» TEXT TO READ
□ □ □
His Honour rejected both of these submissions, finding that there was no guarantee that a test case would result in Bell applying the result to other analogous cases and binding the class, and that the same commonality that made this case an appropriate test case also made it an appropriate class action. Further, it was Bell’s evidentiary burden to establish that an alternative procedure would be preferable to a class action. In the absence of evidence from Bell about the length of time, difficulty, ease of enforcement, or procedures to be completed under an OSFI proceeding, Justice Morgan did not accept that a regulatory procedure was preferable to a class action.

Finally, the representative Plaintiff put forward a workable litigation plan, and was fully engaged in the litigation. Accordingly, all five elements of the certification test were satisfied.

Summary Judgment and the Legally Induced “Comma”

Having certified the action as a class proceeding, Justice Morgan turned to analyzing the merits of the case on the Plaintiff’s motion for summary judgment.

This case was not the first time that a comma had left lawyers and litigants scratching their heads: “[d]espite their physically small stature, commas have created controversy in important places.” His Honour noted that “the comma, it would seem, can mean everything or nothing in a sentences statutory provision, or contractual clause,” and reviewed other cases in which a single comma took centre stage: “[e]ven for lawyers the dispute was a painfully technical one.”[6]

His Honour embarked on a contractual interpretation exercise which pitted the “series qualifying rule” (in which a modifier that comes at the end of a series of nouns or verbs, with a comma separating the modifier from the rest of the series, applies to the entire series) against modern rules of interpretation (including the principle that a particular clause should be considered in conjunction with other relevant clauses).
□ □ □
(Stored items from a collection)

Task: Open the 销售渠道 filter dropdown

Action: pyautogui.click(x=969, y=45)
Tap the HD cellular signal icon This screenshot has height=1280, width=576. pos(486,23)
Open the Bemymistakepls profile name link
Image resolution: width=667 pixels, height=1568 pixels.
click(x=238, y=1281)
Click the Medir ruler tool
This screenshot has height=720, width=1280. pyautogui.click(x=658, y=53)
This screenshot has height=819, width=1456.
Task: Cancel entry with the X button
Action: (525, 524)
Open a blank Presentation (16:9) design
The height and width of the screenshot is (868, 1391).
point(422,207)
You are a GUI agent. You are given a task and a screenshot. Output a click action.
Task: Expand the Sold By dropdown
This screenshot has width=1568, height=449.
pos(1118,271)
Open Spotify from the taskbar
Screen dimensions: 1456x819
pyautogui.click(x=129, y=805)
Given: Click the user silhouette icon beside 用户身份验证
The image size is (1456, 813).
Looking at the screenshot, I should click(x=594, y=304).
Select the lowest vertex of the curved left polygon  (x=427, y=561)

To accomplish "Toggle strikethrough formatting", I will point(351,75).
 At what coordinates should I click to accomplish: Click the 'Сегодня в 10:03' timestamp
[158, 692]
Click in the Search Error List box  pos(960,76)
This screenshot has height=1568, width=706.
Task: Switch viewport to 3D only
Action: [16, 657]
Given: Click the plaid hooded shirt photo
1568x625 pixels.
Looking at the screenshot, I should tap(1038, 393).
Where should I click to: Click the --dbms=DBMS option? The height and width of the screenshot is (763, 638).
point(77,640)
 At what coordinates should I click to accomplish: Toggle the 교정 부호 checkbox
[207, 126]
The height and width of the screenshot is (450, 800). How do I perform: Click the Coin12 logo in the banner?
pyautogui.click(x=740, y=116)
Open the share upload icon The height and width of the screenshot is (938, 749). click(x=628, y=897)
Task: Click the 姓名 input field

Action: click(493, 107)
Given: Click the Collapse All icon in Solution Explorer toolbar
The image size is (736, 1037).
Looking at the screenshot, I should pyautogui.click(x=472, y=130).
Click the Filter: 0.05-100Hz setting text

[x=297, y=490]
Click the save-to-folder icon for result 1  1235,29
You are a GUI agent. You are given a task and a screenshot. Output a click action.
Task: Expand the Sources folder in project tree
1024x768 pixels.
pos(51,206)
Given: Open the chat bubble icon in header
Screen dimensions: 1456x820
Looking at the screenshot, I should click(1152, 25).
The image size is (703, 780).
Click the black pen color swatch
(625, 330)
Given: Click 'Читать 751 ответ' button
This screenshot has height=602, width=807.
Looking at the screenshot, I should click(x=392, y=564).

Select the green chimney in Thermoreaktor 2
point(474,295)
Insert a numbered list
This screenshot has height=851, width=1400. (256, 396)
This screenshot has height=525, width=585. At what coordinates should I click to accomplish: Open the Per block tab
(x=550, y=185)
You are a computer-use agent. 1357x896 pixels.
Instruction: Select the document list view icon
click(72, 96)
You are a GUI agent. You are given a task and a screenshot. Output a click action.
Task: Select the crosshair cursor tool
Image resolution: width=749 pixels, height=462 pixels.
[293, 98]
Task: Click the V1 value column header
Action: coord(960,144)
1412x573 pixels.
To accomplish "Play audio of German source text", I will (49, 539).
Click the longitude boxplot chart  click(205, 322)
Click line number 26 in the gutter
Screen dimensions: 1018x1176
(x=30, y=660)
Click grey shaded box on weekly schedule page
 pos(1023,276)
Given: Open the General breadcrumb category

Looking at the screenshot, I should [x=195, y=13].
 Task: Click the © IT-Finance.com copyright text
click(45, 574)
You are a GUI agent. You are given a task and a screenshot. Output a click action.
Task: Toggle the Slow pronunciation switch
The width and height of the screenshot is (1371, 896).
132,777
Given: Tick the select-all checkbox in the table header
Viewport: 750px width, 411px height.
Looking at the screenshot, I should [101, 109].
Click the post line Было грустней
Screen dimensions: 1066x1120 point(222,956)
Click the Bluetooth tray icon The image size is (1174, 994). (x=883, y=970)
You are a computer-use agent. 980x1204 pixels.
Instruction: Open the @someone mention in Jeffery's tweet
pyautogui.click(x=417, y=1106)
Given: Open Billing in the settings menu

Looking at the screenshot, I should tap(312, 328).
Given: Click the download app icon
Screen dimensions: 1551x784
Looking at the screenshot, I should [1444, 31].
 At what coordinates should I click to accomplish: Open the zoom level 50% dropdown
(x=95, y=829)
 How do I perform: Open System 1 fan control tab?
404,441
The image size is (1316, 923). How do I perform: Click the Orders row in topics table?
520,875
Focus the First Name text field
□ □ □
» ACTIONS TO TAKE
a. For each statement, say whether it agrees with the passage on the Bell class action, giving yes or no and the words of the passage that decide it: (i) Justice Morgan accepted that a regulatory procedure was preferable to a class action. (ii) Bell carried the evidentiary burden of showing that an alternative procedure would be preferable to a class action. (iii) All five elements of the certification test were satisfied.
b. Quote the passage on the Bell class action word for word, everything from "His Honour rejected" down to "was preferable to a class action.".
The items are separate material from the passage on the Bell class action.

» SOLUTIONS IN ORDER
a.
(i) No: "Justice Morgan did not accept that a regulatory procedure was preferable to a class action."
(ii) Yes: "it was Bell’s evidentiary burden to establish that an alternative procedure would be preferable to a class action."
(iii) Yes: "Accordingly, all five elements of the certification test were satisfied."

b.
His Honour rejected both of these submissions, finding that there was no guarantee that a test case would result in Bell applying the result to other analogous cases and binding the class, and that the same commonality that made this case an appropriate test case also made it an appropriate class action. Further, it was Bell’s evidentiary burden to establish that an alternative procedure would be preferable to a class action. In the absence of evidence from Bell about the length of time, difficulty, ease of enforcement, or procedures to be completed under an OSFI proceeding, Justice Morgan did not accept that a regulatory procedure was preferable to a class action.